Oscars 2015: "Life in a Fishbowl"




There are three interlocking stories in Icelandic filmmaker Baldvin Zophoniasson’s “Life in a Fishbowl” that are by itself interesting and compelling but together feels contrived and implausible.

There’s the story of Mori, an alcoholic writer who is drowning himself in liquor over an incident some twenty years before. Another story is about Eik, a young single mother who is heavily in debt and who moonlights as a prostitute to support her daughter. The third story belongs to Solvi, a young and charismatic former soccer player who finds himself trapped in the cutthroat and sleazy business of capital financing.

Their lives will surprisingly intersect (with relative narrative ease!) and each one will somewhat influence the course of the other’s life. The storytelling is deliberately slow and the director takes a long time to setup what I expected would be an explosive finale only to pull back and return to his easy, comfortable narrative style just when the movie is almost ready to take off. A quiet and reasonable melodrama, there are secrets that will be revealed close to the end of the film that would have otherwise heightened the drama but only managed to stir a nod from this writer because it only confirmed what is already obvious.

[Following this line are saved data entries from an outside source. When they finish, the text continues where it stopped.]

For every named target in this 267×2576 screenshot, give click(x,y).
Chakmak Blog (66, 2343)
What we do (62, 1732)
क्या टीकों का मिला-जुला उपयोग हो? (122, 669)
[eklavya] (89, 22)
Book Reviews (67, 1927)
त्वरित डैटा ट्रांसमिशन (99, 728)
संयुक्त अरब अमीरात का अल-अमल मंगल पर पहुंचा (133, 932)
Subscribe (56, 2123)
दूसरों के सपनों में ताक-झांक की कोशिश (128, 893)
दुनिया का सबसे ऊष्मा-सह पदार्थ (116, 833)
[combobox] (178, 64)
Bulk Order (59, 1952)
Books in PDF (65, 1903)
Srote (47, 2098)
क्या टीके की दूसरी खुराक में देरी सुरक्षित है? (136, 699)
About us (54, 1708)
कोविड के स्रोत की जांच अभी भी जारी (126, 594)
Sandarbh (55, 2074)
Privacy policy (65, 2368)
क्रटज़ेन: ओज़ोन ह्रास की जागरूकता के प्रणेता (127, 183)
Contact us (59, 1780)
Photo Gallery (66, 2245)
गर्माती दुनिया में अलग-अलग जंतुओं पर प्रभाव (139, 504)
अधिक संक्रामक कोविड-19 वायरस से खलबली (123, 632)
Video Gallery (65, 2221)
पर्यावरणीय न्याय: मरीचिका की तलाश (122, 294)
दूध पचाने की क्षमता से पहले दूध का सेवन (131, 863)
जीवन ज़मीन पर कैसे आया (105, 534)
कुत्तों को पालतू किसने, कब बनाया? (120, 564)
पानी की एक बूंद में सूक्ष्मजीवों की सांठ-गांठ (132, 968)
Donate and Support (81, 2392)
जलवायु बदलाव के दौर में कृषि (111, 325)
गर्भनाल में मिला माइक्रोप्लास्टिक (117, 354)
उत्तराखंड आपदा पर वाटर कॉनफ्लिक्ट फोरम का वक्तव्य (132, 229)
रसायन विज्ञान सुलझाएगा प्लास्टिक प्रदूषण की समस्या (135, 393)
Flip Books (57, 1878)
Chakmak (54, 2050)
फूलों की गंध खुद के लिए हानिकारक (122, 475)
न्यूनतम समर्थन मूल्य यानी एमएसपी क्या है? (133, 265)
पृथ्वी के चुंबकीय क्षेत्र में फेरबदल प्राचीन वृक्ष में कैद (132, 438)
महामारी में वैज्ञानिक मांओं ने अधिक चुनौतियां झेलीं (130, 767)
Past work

When I watch a movie, I want to somewhat feel what the protagonists are feeling but sadly, in this movie, that did not happen – there are moments when you feel like you are ready to be taken by the story but find hindered ironically by the same storytelling style that the filmmaker thought would work. It is so frustrating to watch a movie that you know wants to provoke a sense of empathy from you but somehow you can feel that there’s a hidden barrier that the director neglected to remove and his characters are left trying helplessly to breach the imaginary wall and connect with the audience who remain steadfastly detached.

I am writing this review a few days after I’ve seen the film and as I look back now and try to understand the film more, I am somewhat struck, right at this very minute, by the irony in the title: The characters and the audience never got to build a cohesive relationship in the two hours that they were together inside the theater because the audience never got to go inside the proverbial fishbowl that these characters were sadly stuck in.

“Life in a Fishbowl” is the entry of Iceland to the Oscars. I watched the film at the screening organized by the European Film Promotion.